Every local install of MS SQL Server on windows involves opening a firewall port tcp/ip 1433 for applications to communicate with the database engine. Linux is no different in this case. The seventh and last step is to call the firewall-cmd with the correct parameters. The first call adds the new rule to the configuration file and the second call reloads the rules. If we skip this step, we will not be able to communicate remotely with the database server.

At the end of this section, we now have a Red Hat Linux operating system with a Microsoft SQL Server database engine. However, we do not have remote client connectivity or local tools installed. In the next section, we will complete the build by installing these required components.

Download & Install Server Tools

Listed below are the Linux commands needed to download and install the Microsoft SQL Server tools for Linux. The tools package is composed of the ODBC client drivers and two command line utilities (bcp & sqlcmd). Again, each step has been given a descriptive comment. Following the code are screen shots showing the results of each command. If you still get lost, please refer to the online Azure documentation.
════════════════
→ Your task: Carry on the walkthrough about setting up Microsoft SQL Server on Red Hat Linux from the point where it stops.

→ Given data:
════════════════
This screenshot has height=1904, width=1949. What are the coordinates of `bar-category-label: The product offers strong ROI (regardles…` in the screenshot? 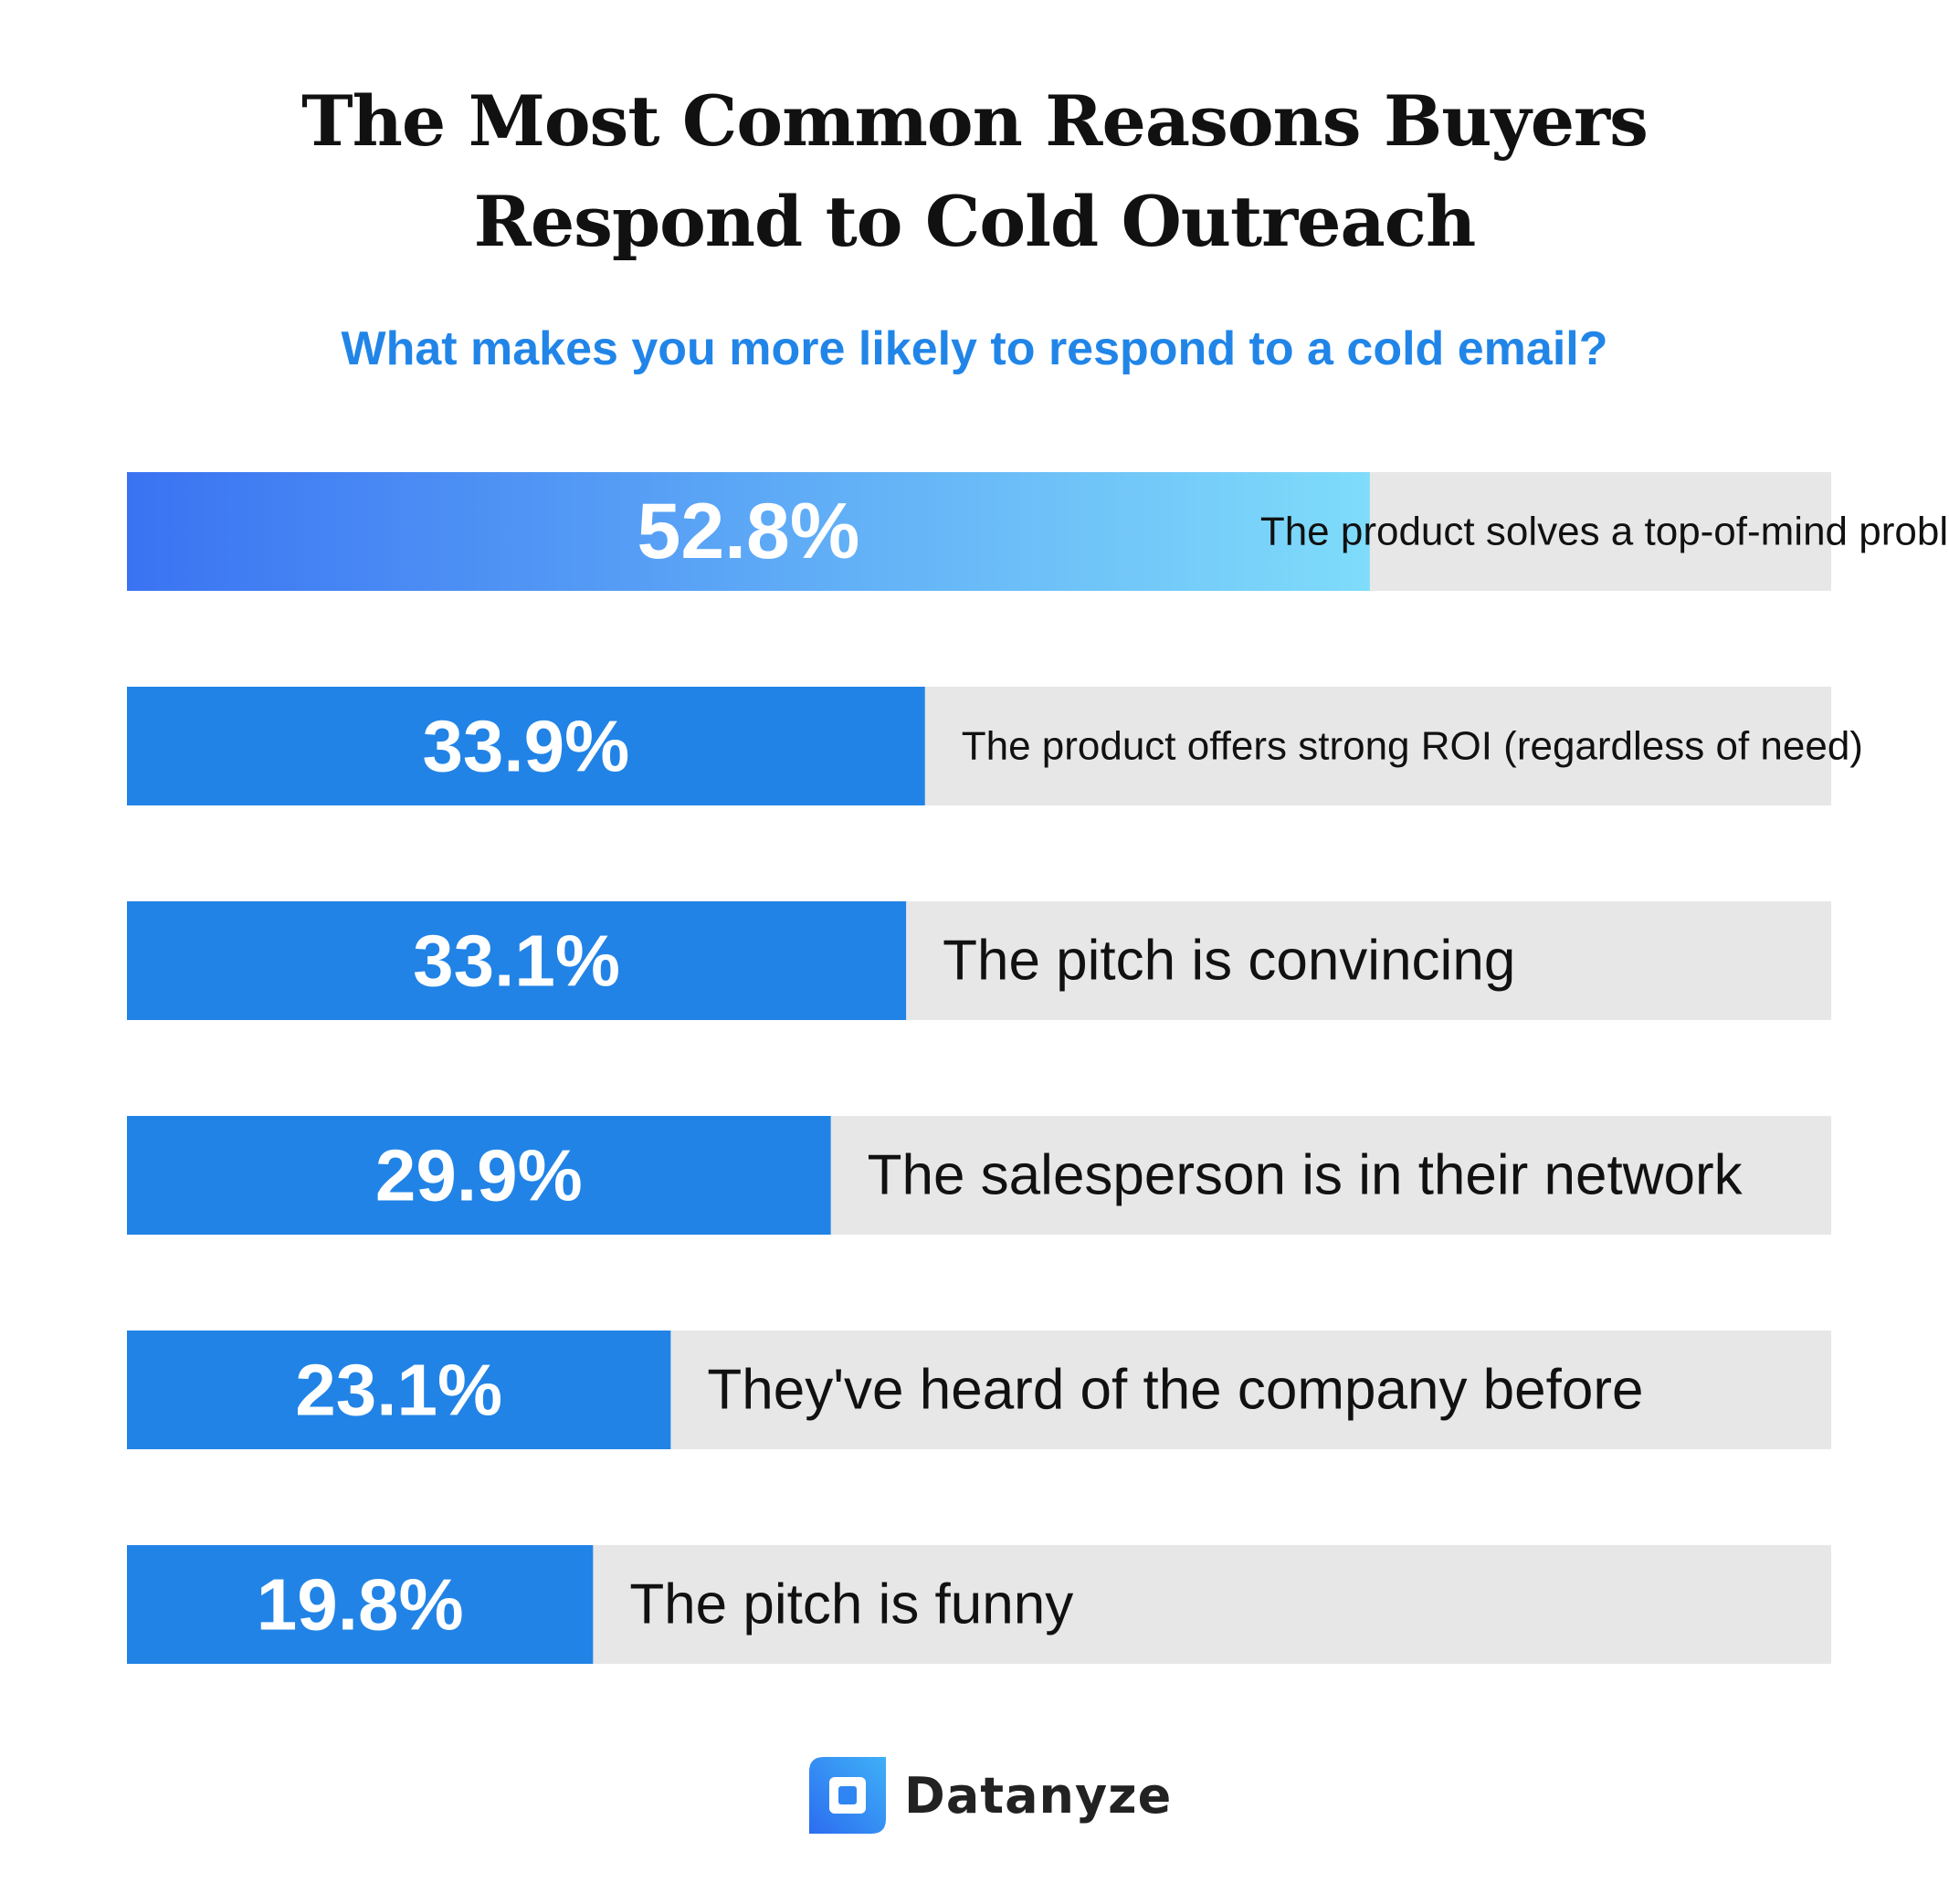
════════════════
→ Exercise answer:
#
#  Download & Install Server Tools
#

# Step 1 - Enter superuser mode
sudo su

# Step 2 - Download package 
curl https://packages.microsoft.com/config/rhel/7/prod.repo 
    > /etc/yum.repos.d/msprod.repo

# Step 3 - Exit superuser mode
Exit

# Step 4 - Update existing packages
sudo yum update 

# Step 5 - Install two packages 
sudo yum install mssql-tools unixODBC-utf16-devel

The first three steps are used to download and save the database tools package.

The sudo su command tells the operating system to open a nested command shell that has the privileges of the superuser or root account. The curl command pulls the package from a web server and saves it in a directory that the installer knows about. The exit command terminates the nested command shell. Your terminal session should look like the image below if you execute the commands correctly.

The fourth and fifth steps use the yum command to update and install the database tools. During my experimentation, I noticed the update command may produce errors since it reviews all packages that have been downloaded. A better command line call is to specify the two packages that we need. You will be prompted to okay the install and accept the license agreement. Make sure you type the required key strokes in the right case since Linux is a case sensitive operating system!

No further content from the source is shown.